[Start of Listed entries]

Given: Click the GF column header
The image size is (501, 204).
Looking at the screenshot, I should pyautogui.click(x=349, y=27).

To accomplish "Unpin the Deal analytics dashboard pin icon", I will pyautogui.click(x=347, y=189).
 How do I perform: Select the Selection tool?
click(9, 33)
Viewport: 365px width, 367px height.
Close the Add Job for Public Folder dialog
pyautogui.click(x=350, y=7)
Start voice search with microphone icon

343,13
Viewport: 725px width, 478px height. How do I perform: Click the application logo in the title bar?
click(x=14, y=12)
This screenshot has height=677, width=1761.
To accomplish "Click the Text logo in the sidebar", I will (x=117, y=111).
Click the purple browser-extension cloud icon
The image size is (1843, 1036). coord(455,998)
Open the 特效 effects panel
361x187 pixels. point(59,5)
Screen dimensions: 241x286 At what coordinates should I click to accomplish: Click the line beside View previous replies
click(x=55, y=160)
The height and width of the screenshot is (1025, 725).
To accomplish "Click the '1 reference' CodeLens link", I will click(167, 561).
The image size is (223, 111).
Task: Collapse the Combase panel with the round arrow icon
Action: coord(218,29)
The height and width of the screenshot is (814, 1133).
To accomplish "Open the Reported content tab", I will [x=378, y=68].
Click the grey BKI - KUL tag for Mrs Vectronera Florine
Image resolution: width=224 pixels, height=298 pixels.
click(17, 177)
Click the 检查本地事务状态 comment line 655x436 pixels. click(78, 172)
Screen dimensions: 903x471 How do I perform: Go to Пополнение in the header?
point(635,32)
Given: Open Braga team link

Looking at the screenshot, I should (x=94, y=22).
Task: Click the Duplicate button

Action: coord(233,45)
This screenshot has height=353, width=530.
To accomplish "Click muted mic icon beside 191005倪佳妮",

[End of Listed entries]

[Task brief]: Rewrite all the rows above, switching every "Viewport" to "Display" and keeping everything else identical.

[Result of the task]:
Given: Click the GF column header
The image size is (501, 204).
Looking at the screenshot, I should pyautogui.click(x=349, y=27).

To accomplish "Unpin the Deal analytics dashboard pin icon", I will pyautogui.click(x=347, y=189).
 How do I perform: Select the Selection tool?
click(9, 33)
Display: 365px width, 367px height.
Close the Add Job for Public Folder dialog
pyautogui.click(x=350, y=7)
Start voice search with microphone icon

343,13
Display: 725px width, 478px height. How do I perform: Click the application logo in the title bar?
click(x=14, y=12)
This screenshot has height=677, width=1761.
To accomplish "Click the Text logo in the sidebar", I will (x=117, y=111).
Click the purple browser-extension cloud icon
The image size is (1843, 1036). coord(455,998)
Open the 特效 effects panel
361x187 pixels. point(59,5)
Screen dimensions: 241x286 At what coordinates should I click to accomplish: Click the line beside View previous replies
click(x=55, y=160)
The height and width of the screenshot is (1025, 725).
To accomplish "Click the '1 reference' CodeLens link", I will click(167, 561).
The image size is (223, 111).
Task: Collapse the Combase panel with the round arrow icon
Action: coord(218,29)
The height and width of the screenshot is (814, 1133).
To accomplish "Open the Reported content tab", I will [x=378, y=68].
Click the grey BKI - KUL tag for Mrs Vectronera Florine
Image resolution: width=224 pixels, height=298 pixels.
click(17, 177)
Click the 检查本地事务状态 comment line 655x436 pixels. click(78, 172)
Screen dimensions: 903x471 How do I perform: Go to Пополнение in the header?
point(635,32)
Given: Open Braga team link

Looking at the screenshot, I should (x=94, y=22).
Task: Click the Duplicate button

Action: coord(233,45)
This screenshot has height=353, width=530.
To accomplish "Click muted mic icon beside 191005倪佳妮",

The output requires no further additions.